A l'égard du cardinal de Richelieu, je vous jure que je n'ai pas plus de tendresse que vous pour ce roi ministre. Je crois qu'il a été plus heureux que sage, et aussi violent qu'heureux. Son grand bonheur a été d'être prêtre. On lui conseilla de se faire prêtre lorsqu'il fesait ses éxercices à l'académie, et que son humeur altière lui fesait donner souvent sur les oreilles. J'ajoute que s'il a été heureux par les évênements, il est impossible qu'il l'ait été dans son cœur. Les chagrins, les inquiétudes, les repentirs, les craintes aigrirent son sang et pourirent son cu. Il sentait qu'il était haï du public autant que des deux Reines, en chassant l'une et voulant coucher avec l'autre, dans le tems qu'il était loué par des lâches, par des Boisrobert, des Scudéris, et même par Corneille. Ce qui fit sa grandeur abrégea ses jours.

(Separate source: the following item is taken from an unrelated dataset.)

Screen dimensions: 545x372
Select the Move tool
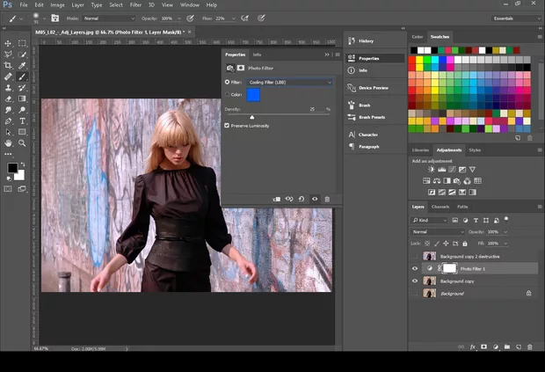pyautogui.click(x=9, y=42)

Je vous donne ma parole d'honneur que si j'avais vécu sous lui j'aurais abandonné la France au plus vite.

A l'égard de son testament, s'il en est l'auteur il a fait là un ouvrage bien impertinent et bien absurde; un testament qui ne vaut pas mieux que celui du maréchal de Bellisle.

Si parmi les raisons qui m'ont toujours convaincu que ce testament était d'un faussaire, l'article du comptant secret n'est pas une raison valable; ce n'est à mon avis qu'un canon qui crève dans le tems que tous les autres tirent à boulets rouges: et pour un canon de moins on ne laisse pas de battre en brèche.

Demandez à Mr Le Duc de Choiseul, suposé (ce qu'à Dieu ne plaise) qu'il tombât malade, et qu'il laissât au Roi des mémoires sur les affaires présentes, s'il lui recommanderait la chasteté? s'il lui parlerait beaucoup des droits de la sainte chapelle de Paris? s'il lui proposerait de lever deux cent mille hommes quand on en veut avoir cent mille? et s'il ferait un grand chapitre sur les qualités requises dans un conseiller d'état? etca.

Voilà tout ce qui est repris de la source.